Nesse exercício de pensar sobre a velhice e, o que significa ser velho em 
nossa sociedade atual algumas questões se fizeram entendidas ao mesmo tempo 
em que outras se abriram. Entendendo que há ainda um longo caminho a ser 
percorrido nesse do se fazer velho. 
O modo de produção capitalista se utiliza do vigor da juventude para obter a 
mais valia e, quando o sujeito não dá mais conta de ser fonte de lucro é 
sumariamente dispensado pelo sistema que até então serviu. Mas já não serve mais, 
ele, o sistema, lhe diz. Se as tribos antigas abandonavam o velho a própria sorte 
para morrer, era porque a lei da natureza e a tradição fundavam as regras. O ritual 
era uma necessidadepara a sobrevivência dos demais, ainda que fosse uma 
crueldade. O rito de despedida e morte do ancião era revestido de representação 
simbólica, havia ali um sentido de finitude de um, no caso o velho, e de continuidade 
de seu legado no outro, o jovem, que viria ocupar o lugar que fora deixado pelo 
velho. Alguém iria continuar por ele. 
Hoje não é mais a tradição, muito menos a necessidade que fundam as 
relações entre as gerações. Essas, as relações são guiadas pelo mercado, pelo 
lucro e, porque não dizer pela ganância desenfreada que não vê limites para 
alcançar os objetivos a que se propõe, que é o de justamente lucrar mais e mais. 
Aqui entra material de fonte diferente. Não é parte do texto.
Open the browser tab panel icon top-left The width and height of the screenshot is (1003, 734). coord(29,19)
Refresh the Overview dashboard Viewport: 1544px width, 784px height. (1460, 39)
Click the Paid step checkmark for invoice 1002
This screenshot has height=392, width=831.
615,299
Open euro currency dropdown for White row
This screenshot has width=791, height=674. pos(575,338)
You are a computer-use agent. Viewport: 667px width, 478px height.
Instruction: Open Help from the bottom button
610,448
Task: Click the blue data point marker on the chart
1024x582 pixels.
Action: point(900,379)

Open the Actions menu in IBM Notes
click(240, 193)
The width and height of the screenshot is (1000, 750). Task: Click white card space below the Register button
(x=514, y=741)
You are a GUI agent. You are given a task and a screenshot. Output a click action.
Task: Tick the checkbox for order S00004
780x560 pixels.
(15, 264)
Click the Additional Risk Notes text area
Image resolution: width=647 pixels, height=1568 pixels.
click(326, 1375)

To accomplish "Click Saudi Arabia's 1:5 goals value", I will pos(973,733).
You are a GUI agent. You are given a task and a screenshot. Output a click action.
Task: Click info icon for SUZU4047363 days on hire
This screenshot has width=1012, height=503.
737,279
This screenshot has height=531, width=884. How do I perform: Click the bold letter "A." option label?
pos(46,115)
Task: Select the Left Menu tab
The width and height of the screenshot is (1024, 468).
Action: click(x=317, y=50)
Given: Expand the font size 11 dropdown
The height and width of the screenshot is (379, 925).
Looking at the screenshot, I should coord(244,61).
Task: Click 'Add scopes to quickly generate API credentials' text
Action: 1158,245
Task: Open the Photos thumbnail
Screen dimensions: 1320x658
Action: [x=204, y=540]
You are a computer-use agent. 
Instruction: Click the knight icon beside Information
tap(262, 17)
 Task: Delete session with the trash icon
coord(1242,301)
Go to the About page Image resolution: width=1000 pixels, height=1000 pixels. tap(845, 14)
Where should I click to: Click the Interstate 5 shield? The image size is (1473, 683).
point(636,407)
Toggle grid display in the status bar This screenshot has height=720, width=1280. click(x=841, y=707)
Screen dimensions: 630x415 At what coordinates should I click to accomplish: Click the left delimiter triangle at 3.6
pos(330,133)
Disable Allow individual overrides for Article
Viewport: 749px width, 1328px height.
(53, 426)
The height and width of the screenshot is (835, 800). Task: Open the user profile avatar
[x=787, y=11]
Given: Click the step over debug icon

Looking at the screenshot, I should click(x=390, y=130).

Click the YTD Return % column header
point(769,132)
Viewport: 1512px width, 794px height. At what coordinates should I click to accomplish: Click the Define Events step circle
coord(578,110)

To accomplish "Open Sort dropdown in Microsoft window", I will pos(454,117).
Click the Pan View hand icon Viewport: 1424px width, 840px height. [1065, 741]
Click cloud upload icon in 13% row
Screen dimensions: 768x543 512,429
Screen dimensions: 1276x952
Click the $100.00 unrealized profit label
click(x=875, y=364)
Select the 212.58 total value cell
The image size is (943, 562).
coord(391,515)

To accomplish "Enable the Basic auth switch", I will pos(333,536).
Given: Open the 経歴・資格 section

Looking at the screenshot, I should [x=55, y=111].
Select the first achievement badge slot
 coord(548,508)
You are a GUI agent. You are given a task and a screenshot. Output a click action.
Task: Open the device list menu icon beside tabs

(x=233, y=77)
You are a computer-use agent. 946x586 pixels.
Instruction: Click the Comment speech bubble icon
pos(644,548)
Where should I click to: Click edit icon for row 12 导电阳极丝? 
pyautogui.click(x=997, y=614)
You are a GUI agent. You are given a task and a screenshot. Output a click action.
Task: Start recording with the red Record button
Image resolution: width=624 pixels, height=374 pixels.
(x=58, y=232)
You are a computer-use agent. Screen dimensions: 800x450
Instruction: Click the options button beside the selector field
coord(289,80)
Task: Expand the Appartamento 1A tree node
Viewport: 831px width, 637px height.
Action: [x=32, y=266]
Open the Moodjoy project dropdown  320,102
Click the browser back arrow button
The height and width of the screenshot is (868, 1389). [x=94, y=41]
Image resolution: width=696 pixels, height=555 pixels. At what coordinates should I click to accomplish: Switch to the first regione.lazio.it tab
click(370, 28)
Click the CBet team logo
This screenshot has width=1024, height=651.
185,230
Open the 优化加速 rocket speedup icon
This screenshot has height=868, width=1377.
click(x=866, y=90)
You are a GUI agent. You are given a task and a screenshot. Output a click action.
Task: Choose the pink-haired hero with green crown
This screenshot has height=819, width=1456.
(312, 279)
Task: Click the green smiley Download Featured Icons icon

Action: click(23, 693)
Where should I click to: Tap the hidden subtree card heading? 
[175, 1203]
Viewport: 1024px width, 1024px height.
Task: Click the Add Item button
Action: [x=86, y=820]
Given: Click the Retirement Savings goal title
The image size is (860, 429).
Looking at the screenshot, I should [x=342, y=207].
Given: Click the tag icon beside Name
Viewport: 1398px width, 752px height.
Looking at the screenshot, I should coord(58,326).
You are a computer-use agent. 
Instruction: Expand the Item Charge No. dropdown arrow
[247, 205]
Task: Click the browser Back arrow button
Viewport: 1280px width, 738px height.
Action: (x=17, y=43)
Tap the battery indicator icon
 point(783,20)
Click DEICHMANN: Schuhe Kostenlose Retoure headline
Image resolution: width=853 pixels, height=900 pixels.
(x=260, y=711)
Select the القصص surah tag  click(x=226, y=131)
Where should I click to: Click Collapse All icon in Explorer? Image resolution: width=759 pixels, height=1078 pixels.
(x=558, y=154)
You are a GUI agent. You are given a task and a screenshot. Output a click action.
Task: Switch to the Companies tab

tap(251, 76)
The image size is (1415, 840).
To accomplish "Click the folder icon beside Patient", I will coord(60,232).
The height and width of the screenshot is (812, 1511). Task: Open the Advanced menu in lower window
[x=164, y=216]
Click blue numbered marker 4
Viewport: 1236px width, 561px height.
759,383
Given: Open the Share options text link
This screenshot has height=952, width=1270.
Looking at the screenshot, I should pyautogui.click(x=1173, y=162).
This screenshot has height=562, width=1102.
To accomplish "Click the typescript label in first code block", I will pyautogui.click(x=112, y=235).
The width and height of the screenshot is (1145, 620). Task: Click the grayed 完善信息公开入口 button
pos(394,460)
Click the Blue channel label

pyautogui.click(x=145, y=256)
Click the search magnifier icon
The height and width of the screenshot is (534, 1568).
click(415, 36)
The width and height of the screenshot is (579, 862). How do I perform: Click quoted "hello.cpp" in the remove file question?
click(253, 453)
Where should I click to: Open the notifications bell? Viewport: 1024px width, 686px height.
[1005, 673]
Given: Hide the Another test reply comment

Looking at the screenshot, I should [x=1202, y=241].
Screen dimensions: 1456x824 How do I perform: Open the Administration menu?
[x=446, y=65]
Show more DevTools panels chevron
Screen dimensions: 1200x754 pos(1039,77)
Não temos tempo, é o discurso que mais se houve. Tudo fica então muito fugaz. O 
homem moderno é aquele que não tem tempo para se debruçar sobre o passado 
para recolher seus ensinamentos, prefere sempre olhar para frente em busca de 
novidades, essas, por sua vez, são tão efêmeras que sempre lhe fogem, deixando a 
ele uma sensação de esvaziamento, um não sentido, assim como é a sua vida. 
 
31 
Uma sociedade que não respeita seus velhos é uma sociedade sem 
memória e, portanto sem história. Se não aprende com aqueles que já vivenciaram 
os fatos, tende a repetir os erros. Simplesmente vive, mas não registra nada como 
experiência. Essa é subjetiva e necessita de elaboração para que fique registrada no 
inconsciente. 
A modernização parece que não apresentou novidades em relação ao 
entendimento da velhice. Tudo o que se apresenta para essa fase da vida de um 
sujeito remete a superficialidade, ao engano da velhice e, são voltadas ao puro do 
corpo. Um corpo que a modernidade entende como corpo real, que não passa pelo 
registro da simbolização. 
Por essa via da negação da velhice, proliferam em nosso meio os serviços 
que prometem que se envelheça sem que no corpo apareçam os sinais típicos 
dessa fase. Diante do horror ao corpo envelhecido, chegamos ao absurdo de 
mesmo ainda na juventude, tentar frear a passagem do tempo com o uso totalmente 
desnecessário de cirurgias plásticas que descaracterizam o corpo. 
Se para nos tornarmos sujeitos modernos superamos muitos tabus e 
suplantamos a barbárie, em relação a velhice, podemos pensar que ela continua 
sendo um grande enigma. Sobre ela poucos se atrevem a falar e, muito menos a se 
deixar levar pela beleza e doçura que pode representar essa fase da vida. 
Paralisados diante dos apelos do social, que exige dos velhos um lugar que estes 
não podem ocupar, deixamos de reconhecer a importância da passagem do tempo 
como algo constitutivo que entrelaça o sujeito à sua história. História que só poderá 
ser entendida pela sucessão dos acontecimentos, que envolvem o tempo, o espaço 
e o homem, provocando mudanças que permitem a sociedade avançar. 
Essa sociedade que hoje se apresenta necessita muito ainda avançar em 
relação aos seus velhos. Talvez estamos dando os primeiros passos. Lentos, mas 
mesmo assim representam um movimento na direção de uma nova forma de olhar a 
velhice. Fase natural de vida, desde que forçosamente não seja desnaturalizada.